### Work to do
A. Print the VRML97 reference excerpt from "3. PNG is new" to "increase rendering speed.".
B. In the VRML97 reference excerpt, what kind of compression algorithm does PNG use?
C. Continue the VRML97 reference excerpt from the point where it stops.

====== Excerpted passage ======

Chapter 3: Node Reference--The Annotated VRML97 Reference Manual

TIP: ImageTexture nodes are specified in the texture field of Appearance nodes.

TECHNICAL NOTE: GIF is a very popular file format on the WWW and support for GIF-format textures would undoubtedly be required by the VRML specification if it was free of licensing restrictions. Browser implementors typically support displaying GIF-format textures, since they are so popular, and decompressing GIF images is allowed by Unisys with no licensing requirement. However, content-creation tools should migrate to the PNG image format, which is superior to GIF and is free of patents. Browsers that support GIF images should also support the GIF "transparency color" feature, which maps one color in the image as fully transparent (alpha = 0). Furthermore, if the color map of the GIF image is composed of only gray hues, the texture should be interpreted as a one-channel image (if there's no transparency color) or two-channel image (if there is a transparency color), and is modulated by Material diffuseColor.

Both PNG and JPEG (JFIF is actually the proper name for the popular file format that uses the JPEG compression algorithm, but only image-file-format techies care about the distinction) are required, rather than just one or the other, for a few reasons:

1. JPEG is a lossy compression algorithm, most appropriate for natural images; its compression adds noticeable artifacts to diagrams, text, and other man-made images. PNG uses a lossless compression algorithm that is more appropriate for these kinds of images.

2. JPEG allows only the specification of full-color (RGB) images. It does not include any transparency information nor does it support luminance images (except as full-color images that just happen to contain only shades of gray). PNG supports one- two- three-, and four-component images.

3. PNG is new and, as of early 1997, is not yet widely supported. JPEG is much more common.

Browsers should interpret PNG's transparency color and gray-scale color maps as just descibed for GIF images.

TIP: DEF/USE textures: ImageTextures and MovieTextures should be instanced using DEF/USE whenever possible. Remember that ImageTextures often represent the largest percentage of a scene's file size and should be kept as small as possible without hurting image quality. Instanced ImageTextures can reduce download time and increase rendering speed.

====== Information supplied ======

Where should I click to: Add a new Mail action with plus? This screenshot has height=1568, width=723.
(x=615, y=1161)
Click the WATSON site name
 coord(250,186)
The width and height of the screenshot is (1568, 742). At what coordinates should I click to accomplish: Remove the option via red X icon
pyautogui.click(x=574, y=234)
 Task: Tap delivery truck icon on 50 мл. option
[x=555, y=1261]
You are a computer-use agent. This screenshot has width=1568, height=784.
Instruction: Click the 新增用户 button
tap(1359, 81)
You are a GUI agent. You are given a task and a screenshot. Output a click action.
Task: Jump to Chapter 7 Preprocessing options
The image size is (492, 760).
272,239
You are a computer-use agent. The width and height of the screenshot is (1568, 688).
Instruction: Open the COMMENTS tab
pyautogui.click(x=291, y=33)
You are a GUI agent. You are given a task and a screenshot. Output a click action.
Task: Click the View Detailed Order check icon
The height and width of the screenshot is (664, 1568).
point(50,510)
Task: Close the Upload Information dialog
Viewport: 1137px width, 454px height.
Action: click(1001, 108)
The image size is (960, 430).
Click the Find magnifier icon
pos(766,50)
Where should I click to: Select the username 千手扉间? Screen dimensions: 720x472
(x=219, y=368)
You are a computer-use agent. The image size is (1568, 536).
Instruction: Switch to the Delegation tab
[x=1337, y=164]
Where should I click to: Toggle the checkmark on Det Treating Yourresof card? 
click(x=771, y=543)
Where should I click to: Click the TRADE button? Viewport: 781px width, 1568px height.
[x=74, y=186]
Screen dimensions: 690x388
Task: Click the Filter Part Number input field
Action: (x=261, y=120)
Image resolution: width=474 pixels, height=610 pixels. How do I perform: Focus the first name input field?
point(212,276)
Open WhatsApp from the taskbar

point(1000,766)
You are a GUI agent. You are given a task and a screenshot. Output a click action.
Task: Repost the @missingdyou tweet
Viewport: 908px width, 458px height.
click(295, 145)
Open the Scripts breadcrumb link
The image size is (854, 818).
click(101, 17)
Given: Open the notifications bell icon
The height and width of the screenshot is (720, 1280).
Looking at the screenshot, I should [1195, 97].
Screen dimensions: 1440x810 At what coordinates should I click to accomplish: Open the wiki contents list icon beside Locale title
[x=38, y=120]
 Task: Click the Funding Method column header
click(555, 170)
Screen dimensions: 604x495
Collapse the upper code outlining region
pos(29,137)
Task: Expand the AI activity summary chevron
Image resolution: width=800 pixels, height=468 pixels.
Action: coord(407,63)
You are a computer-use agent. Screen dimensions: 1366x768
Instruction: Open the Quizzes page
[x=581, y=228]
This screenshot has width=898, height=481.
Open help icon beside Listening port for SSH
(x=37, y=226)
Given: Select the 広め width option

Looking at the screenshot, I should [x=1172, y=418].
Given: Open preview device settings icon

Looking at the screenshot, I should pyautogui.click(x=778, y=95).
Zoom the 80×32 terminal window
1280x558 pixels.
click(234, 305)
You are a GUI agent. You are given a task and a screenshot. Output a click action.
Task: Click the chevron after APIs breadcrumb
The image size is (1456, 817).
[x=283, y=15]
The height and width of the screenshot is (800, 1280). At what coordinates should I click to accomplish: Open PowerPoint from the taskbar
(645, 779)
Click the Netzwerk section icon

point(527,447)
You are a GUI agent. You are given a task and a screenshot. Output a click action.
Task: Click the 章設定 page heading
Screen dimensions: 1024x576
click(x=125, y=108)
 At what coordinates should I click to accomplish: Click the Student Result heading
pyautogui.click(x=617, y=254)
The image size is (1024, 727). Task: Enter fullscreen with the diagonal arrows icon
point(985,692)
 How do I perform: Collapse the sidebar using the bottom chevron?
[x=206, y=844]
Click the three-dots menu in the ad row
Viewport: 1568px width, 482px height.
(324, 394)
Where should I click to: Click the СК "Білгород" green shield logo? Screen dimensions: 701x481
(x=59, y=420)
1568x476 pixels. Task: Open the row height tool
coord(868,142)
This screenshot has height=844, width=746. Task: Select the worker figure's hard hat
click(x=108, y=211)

======

### The replies
A.
3. PNG is new and, as of early 1997, is not yet widely supported. JPEG is much more common.

Browsers should interpret PNG's transparency color and gray-scale color maps as just descibed for GIF images.

TIP: DEF/USE textures: ImageTextures and MovieTextures should be instanced using DEF/USE whenever possible. Remember that ImageTextures often represent the largest percentage of a scene's file size and should be kept as small as possible without hurting image quality. Instanced ImageTextures can reduce download time and increase rendering speed.

B. PNG uses a lossless compression algorithm.

C.
TIP: Turn off lighting when using textures: To increase texture performance in cases when the lighting is not important or required, do not specify a Material node. This will instruct the browser to turn off the lighting calculations and render the geometry with the exact colors found in the texture map (and ignore the light sources in the scene and thus speed up rendering). This is especially useful for light-emitting surfaces, such as a television or movie screen, and for prelit surfaces, such as a wall with the lighting effects painted into the texture map, rather than computed by the browser (this effect is common in most 3D games). Here's a simple example of an object with no Material and thus no lighting computations:

     #VRML V2.0 utf8
     Shape {    # no Material --> turns off lighting
       appearance Appearance {
         texture ImageTexture { url "test.mpeg" }
       }
       geometry Box {}
     }

TIP: Limit texture map size whenever possible: Texture maps often represent the largest aspect of your VRML file size. Therefore, to reduce download time it is critical to find ways to reduce texture map size. The obvious first step is to restrict your texture maps to the smallest resolution that still renders adequately. Another factor is to use one-component (gray-scale) textures whenever possible. Remember that the Material node's diffuseColor and the Color node tints one-component textures. For example, to create a green grass texture, create a small, repeatable (left-right and top-bottom edges match) gray-scale texture and apply a Material node or Color node with greenish color:

     Shape {
       texture ImageTexture { url "grass.png" }
       material Material { diffuseColor 0.1 0.8 0.2 }
       geometry ...
     }

Note that in order to use one-component textures and to turn lighting off, you can use an IndexedFaceSet with colorPerVertex FALSE (i.e., colors applied per face) and a Color node to tint the texture:

     Shape {
       texture ImageTexture { url "grass.png" }
       # no material specified --> turns off lighting calculations
       geometry IndexedFaceSet {
         coord Coordinate { point [ ... ] }
         coordIndex [ ... ]
         texcoord TextureCoordinate { point [ ... ] }
         colorPerVertex FALSE               # color per face
         color Color { color 0.1 0.8 0.2 }  # green-ish color
         colorIndex [ 0 0 0 ... ]  # use same Color value for faces
       }
     }

If you want to vary the color at each vertex or face (e.g., to add hue randomness), specify a list of different colors and apply to each vertex.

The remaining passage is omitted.